(begin)

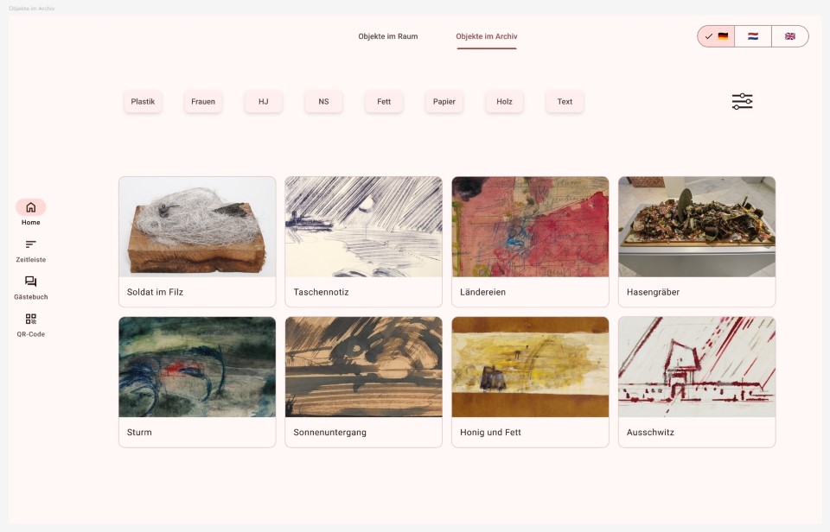Switch language to German flag
The image size is (830, 532).
(716, 36)
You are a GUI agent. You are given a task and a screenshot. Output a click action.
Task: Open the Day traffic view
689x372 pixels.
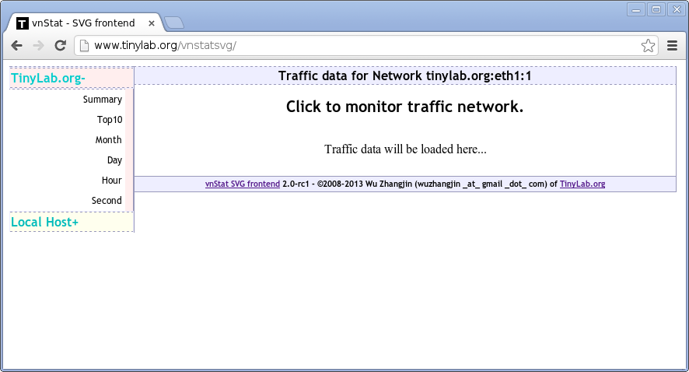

(end)

GOAL: Write out every line of the items above as a numbered list, skipping blank lines and leaving out the pictures.

FINISHED ANSWER:
1. Switch language to German flag
2. The image size is (830, 532).
3. (716, 36)
4. You are a GUI agent. You are given a task and a screenshot. Output a click action.
5. Task: Open the Day traffic view
6. 689x372 pixels.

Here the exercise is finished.